19. The package structure according to claim 18, wherein an interconnect bump electrically connected to a portion of the lower pad on the lower surface of the first substrate is further formed on the lower surface of the first substrate, and a backside metallization layer is formed on the back surface of the second chip; and the package structure further comprises: a second substrate, wherein the second substrate has an upper surface and a lower surface that are opposite to each other, and a second trace is arranged in the second substrate, an upper pad and a lower pad that are electrically connected to the second trace being respectively arranged on the upper surface and the lower surface of the second substrate, and a metal heat sink channel or a heat sink opening extending through the upper surface and the lower surface of the second substrate is defined in the second substrate; and the second substrate is mounted under the lower surface of the first substrate, wherein the upper pad on the upper surface of the second substrate is soldered to the interconnect bump, and an upper surface of the metal heat sink channel in the second substrate is soldered to the backside metallization layer on the back surface of the second chip, or the heat sink opening in the second substrate exposes the backside metallization layer on the back surface of the second chip.

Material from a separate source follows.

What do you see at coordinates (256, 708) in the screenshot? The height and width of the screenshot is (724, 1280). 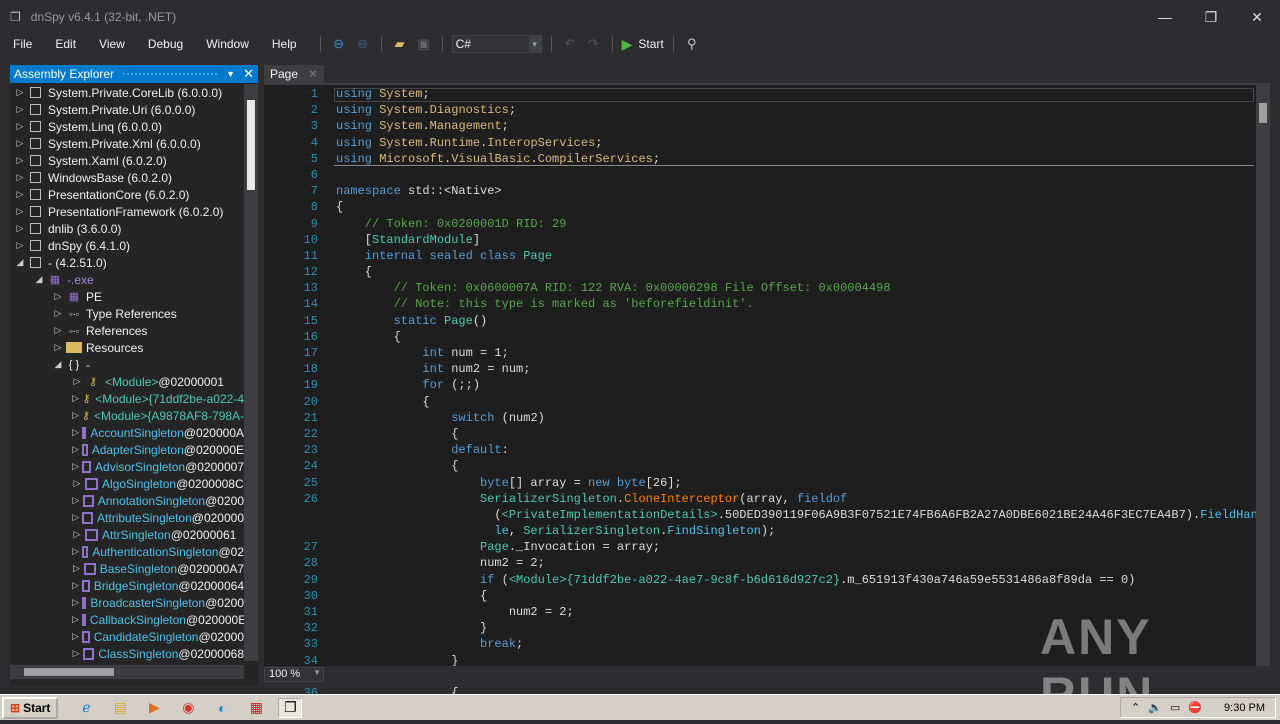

20. The package structure according to claim 18, further comprising: an enclosure heat sink structure, wherein the enclosure heat sink structure is mounted onto the lower surface of the second substrate, and a portion of the enclosure heat sink structure is soldered or attached to a lower surface of the metal heat sink channel in the second substrate; or the enclosure heat sink structure comprises a protruding pin, the protruding pin extending through the heat sink opening and being soldered or attached to the backside metallization layer on the back surface of the second chip.